‘Disability is not inability’ - women and girls with disabilities lead the way in Uganda
Rose Christine Adikini, left, is an advocate and leader in Tororo District. Photo: Eva Sibanda/UN Women
TORORO DISTRICT, Uganda - In 2019, Rose Christine Adikini, 56, took part in Spotlight Initiative-supported leadership training run by the National Union of Women with Disabilities of Uganda (NUWODU). Covering confidence, leadership, self-esteem and public speaking, these sessions equip women and girls with disabilities with essential knowledge about their rights and entitlements, as well as the skills to advocate for those rights. This training is critical given women with disabilities are at greater risk of violence and discrimination due to social exclusion, limited mobility, a lack of support structures and communication barriers.

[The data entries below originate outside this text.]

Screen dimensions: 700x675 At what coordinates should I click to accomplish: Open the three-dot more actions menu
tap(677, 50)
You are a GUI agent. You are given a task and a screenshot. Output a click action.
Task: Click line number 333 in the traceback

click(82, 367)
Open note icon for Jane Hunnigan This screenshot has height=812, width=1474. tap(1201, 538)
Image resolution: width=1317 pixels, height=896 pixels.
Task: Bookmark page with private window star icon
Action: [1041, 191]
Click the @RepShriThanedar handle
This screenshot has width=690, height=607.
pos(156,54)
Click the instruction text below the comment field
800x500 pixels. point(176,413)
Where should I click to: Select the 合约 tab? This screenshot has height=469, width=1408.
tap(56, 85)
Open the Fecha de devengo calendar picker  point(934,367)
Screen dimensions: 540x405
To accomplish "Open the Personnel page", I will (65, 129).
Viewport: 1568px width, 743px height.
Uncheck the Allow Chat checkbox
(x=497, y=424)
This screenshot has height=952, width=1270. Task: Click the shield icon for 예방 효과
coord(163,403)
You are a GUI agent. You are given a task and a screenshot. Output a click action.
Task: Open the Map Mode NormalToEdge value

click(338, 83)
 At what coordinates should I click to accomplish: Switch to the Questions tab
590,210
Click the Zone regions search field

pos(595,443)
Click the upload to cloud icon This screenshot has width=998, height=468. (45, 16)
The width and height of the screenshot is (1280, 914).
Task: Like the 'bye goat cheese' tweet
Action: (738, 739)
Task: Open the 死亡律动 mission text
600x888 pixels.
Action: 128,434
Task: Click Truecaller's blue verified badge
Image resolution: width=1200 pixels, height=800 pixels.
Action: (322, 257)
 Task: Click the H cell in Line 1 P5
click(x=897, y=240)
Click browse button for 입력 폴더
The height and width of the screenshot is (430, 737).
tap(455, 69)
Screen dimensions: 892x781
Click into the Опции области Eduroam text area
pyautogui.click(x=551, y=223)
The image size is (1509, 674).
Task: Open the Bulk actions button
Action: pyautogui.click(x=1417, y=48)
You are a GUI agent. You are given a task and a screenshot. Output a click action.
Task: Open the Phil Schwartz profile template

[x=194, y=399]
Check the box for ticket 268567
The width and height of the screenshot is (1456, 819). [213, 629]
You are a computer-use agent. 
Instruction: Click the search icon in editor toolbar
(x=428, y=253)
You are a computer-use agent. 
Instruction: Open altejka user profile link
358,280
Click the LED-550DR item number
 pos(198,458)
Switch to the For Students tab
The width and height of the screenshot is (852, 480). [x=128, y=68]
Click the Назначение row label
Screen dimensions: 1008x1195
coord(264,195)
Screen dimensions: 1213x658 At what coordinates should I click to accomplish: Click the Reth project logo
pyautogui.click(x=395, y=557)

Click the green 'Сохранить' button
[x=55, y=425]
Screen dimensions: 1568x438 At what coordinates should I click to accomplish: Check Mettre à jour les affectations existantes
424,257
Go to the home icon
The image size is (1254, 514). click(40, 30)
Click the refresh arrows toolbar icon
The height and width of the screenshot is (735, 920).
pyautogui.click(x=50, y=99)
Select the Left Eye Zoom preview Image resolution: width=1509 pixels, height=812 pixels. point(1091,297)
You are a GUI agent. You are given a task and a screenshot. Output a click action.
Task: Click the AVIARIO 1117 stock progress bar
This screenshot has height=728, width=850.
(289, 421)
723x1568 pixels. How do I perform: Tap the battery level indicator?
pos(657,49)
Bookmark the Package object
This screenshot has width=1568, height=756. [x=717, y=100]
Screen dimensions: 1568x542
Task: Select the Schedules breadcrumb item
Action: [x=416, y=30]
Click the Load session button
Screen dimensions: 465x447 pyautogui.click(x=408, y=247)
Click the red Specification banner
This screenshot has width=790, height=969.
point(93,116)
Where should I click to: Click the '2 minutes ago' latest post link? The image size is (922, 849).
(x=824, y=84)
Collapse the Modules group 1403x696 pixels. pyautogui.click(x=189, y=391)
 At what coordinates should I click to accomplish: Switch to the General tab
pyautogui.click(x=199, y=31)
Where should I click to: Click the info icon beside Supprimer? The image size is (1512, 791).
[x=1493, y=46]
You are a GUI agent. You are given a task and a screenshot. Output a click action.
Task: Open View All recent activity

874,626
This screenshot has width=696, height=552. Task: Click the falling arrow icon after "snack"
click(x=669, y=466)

"I have always acted as a voice for women with disabilities in my community." - Rose Christine Adikini, Councillor
Today, Ms. Adikini is Lead Councillor of Persons Living with Disabilities in Tororo District. In this role, she serves as a central point of contact for women and girls with and without disabilities to report violence. She also represents the interests of her peers at community engagements and consultations. In fact, her advocacy has led to the installation of ramps in buildings across Tororo and surrounding sub-counties, improving accessibility for people with disabilities.
Below, she discusses how to improve the participation of all women and girls in social and political life.
What are some of the challenges faced by women and girls with disabilities in your community?
As a woman with a disability, life has not been so easy, but I had people with positive attitudes around me who would encourage and stand with me. The most challenging thing is that there is a lot of discrimination and stigmatization in communities, some people would look at me as hopeless. But I kept standing firm and as time went on, the community discovered that disability is not inability. They realized my leadership potential. I acquired experience and the community trusted me because I am hard working.
What did you learn at NUWODU leadership training?
Through the NUWODU training, I acquired knowledge on how to lead effectively and counsel other women going through violence. I am equipped to receive and work on cases of violence against women with disabilities. As a leader, I am proud because my fellow women with disabilities are living happily.
I have always acted as a voice for women with disabilities in my community by reporting cases of violence to the police and I always make sure that the issues of women and girls with disabilities are brought to the forefront during council meetings.
What must happen to ensure the equal participation of all women in society and decision-making?
There must be more emphasis on income-generating activities for women with disabilities - activities like poultry keeping, knitting, tailoring, hairdressing and crafts. This will empower women and girls with disabilities economically.
Secondly, we must ensure that activities reach the grassroots level because there are many women with disabilities that have not yet been reached.
So far, Spotlight Initiative has supported NUWODU and UN Women to train 161 Ugandan women and girls with disabilities on human rights principles, violence against women, gender equality, and sexual and reproductive health and rights. It has supported mentoring on leadership and political participation for 194 women and girls with disabilities. More than 70 of those women subsequently ran for political positions in general elections.